Embryo Culture as a Means to Rescue Deteriorated Maize Seeds

  1. Sheila A. Blackman,
  2. Kathryn L. Brown,
  3. Joseph R. Manalo and
  4. Eric E. Roos 
  1. Weyerhaeuser Tech. Center, WTC-1C2, Tacoma, WA 98477

Abstract

Abstract

Seed germplasm is received and stored at genebanks, such as the National Seed Storage Laboratory, to ensure that genetic diversity is available for future plant breeders. On occasion, low viability seeds are received or seeds may deteriorate unexpectedly between scheduled viability tests, resulting in accessions that cannot be successfully regenerated with routine procedures. In 1993 and 1994, experiments were conducted with the objective of developing procedures to improve the survival of low viability maize (Zea mays L.) seeds and thus avoid the loss of potentially valuable genes.
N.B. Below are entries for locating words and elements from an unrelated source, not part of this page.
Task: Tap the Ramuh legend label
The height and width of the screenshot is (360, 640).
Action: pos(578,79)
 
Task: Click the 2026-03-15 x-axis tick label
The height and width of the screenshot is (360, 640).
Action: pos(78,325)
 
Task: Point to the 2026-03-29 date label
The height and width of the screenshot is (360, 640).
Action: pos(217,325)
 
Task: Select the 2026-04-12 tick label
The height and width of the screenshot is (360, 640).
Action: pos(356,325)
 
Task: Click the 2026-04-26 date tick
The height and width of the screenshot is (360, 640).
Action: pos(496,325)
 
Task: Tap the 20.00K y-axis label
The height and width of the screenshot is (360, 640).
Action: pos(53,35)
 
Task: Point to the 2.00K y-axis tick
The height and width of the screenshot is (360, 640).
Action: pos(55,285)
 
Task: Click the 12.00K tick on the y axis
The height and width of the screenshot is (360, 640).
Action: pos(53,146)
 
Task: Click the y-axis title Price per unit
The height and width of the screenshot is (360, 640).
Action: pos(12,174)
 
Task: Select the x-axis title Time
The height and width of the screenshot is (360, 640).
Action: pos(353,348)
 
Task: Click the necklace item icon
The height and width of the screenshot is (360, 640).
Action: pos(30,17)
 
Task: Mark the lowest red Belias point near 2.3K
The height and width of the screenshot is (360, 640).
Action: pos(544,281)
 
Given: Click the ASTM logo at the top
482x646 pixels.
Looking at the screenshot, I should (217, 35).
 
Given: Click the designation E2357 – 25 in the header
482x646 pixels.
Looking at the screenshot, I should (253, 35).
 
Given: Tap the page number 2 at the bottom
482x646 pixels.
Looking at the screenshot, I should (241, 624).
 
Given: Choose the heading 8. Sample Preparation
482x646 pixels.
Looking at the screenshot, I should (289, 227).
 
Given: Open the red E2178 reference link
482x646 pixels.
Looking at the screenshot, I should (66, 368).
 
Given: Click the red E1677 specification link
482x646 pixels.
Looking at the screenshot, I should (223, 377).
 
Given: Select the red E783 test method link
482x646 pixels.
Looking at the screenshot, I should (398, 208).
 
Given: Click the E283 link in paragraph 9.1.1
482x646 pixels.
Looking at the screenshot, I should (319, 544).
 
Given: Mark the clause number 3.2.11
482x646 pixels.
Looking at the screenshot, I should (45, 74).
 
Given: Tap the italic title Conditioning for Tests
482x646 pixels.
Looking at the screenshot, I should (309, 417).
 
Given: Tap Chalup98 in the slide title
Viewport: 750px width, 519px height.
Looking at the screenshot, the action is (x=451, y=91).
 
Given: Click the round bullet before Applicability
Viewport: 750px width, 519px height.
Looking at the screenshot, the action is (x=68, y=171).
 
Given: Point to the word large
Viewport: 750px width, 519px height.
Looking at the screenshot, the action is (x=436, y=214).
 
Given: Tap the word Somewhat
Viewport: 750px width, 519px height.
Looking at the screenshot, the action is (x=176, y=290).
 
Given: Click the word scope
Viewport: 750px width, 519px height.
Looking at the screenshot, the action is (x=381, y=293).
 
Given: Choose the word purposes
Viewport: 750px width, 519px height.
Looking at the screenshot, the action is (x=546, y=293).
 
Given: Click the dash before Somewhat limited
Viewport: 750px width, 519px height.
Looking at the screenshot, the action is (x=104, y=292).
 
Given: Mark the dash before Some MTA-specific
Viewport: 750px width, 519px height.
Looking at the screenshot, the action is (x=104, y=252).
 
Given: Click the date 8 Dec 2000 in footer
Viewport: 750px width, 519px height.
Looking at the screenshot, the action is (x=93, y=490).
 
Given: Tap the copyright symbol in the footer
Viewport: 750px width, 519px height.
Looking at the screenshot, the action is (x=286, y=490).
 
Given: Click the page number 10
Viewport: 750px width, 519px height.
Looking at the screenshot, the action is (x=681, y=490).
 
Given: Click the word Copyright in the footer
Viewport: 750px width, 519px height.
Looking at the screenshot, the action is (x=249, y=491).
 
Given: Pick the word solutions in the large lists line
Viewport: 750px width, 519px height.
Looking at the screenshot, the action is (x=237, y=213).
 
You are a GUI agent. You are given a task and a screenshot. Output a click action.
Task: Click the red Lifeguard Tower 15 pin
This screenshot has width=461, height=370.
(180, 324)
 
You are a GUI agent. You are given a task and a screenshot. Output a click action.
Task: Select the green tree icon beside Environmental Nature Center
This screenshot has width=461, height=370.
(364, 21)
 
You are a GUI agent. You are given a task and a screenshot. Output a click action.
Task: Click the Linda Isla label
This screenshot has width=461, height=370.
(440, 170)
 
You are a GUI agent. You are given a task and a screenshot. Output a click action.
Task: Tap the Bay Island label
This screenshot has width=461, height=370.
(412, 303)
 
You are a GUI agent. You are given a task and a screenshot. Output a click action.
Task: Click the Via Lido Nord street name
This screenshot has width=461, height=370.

To develop a seed rescue protocol, the effects of various antibiotics, C and other nutrient sources, and hormones were evaluated on the growth of excised hybrid maize embryos in tissue culture. Kanamycin and thiram were effective against bacterial and fungal contamination and improved the growth of aged embryos. Among the C sources tested, only sucrose stimulated growth of isolated embryos but not whole seeds. Complete nutrient mixtures containing macro- and micronutrients and vitamins did not stimulate growth of whole embryos, but they stimulated the growth of isolated axes. Among the hormones tested, only gibberellic acid stimulated the growth of the primary root. The seed rescue protocol developed through these experiments was tested on eight endangered maize landrace populations from Argentina. Six of these eight populations contained sufficient seed numbers to compare the embryo culture protocol with whole seed germination. Embryo culture resulted in a twofold increase, on average (range = 0.9–4.0), in plant recovery compared with whole seed germination. This protocol can be used to rescue maize germplasm accessions with a germination percentage below that which results in successful field regeneration.